Assigned task>
If a line in the listing below includes the string "will", pull it out.

-------- Data provided

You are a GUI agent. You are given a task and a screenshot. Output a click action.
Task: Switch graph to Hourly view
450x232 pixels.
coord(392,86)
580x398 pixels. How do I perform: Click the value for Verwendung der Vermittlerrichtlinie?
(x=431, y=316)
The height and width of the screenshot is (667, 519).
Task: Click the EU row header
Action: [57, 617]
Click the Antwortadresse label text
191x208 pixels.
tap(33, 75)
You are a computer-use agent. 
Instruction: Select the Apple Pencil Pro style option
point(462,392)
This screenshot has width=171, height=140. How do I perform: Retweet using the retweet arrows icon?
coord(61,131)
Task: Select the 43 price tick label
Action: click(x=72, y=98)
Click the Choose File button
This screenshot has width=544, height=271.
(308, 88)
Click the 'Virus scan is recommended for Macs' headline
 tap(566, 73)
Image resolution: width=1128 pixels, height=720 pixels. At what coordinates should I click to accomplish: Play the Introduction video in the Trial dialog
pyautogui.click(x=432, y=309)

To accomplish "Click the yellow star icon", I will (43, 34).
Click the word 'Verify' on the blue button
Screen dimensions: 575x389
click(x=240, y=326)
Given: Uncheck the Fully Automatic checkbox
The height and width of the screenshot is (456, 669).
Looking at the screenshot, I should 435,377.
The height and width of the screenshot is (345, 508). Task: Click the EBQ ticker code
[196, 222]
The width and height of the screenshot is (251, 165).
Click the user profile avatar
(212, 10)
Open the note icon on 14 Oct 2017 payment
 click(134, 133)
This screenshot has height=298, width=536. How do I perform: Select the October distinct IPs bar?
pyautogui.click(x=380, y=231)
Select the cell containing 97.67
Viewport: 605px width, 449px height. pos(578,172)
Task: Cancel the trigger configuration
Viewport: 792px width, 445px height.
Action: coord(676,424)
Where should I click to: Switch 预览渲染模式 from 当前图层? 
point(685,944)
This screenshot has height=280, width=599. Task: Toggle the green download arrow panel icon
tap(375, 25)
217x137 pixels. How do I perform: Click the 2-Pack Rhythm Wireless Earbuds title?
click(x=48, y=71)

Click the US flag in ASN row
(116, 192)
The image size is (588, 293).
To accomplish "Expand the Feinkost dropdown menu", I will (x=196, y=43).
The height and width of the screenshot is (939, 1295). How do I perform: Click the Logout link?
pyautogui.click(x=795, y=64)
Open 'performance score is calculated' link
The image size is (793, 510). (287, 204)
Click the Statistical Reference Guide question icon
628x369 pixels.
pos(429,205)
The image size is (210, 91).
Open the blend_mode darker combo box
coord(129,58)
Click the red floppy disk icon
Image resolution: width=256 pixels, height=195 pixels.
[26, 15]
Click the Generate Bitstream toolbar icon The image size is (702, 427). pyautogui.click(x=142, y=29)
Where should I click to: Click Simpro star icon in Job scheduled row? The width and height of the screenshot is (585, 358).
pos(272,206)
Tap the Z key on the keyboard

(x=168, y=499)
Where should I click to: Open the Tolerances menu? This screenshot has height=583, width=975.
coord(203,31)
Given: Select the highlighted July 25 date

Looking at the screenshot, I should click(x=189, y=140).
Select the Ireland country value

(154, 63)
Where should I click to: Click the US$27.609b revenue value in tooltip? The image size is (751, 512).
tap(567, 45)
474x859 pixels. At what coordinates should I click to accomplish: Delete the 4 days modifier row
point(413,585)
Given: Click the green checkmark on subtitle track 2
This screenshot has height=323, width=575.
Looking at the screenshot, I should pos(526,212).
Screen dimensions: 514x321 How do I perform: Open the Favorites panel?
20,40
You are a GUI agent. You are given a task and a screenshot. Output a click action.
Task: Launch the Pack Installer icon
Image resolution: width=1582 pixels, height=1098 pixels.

----------------

Written response>
To accomplish "Click the yellow star icon", I will (43, 34).
To accomplish "Expand the Feinkost dropdown menu", I will (x=196, y=43).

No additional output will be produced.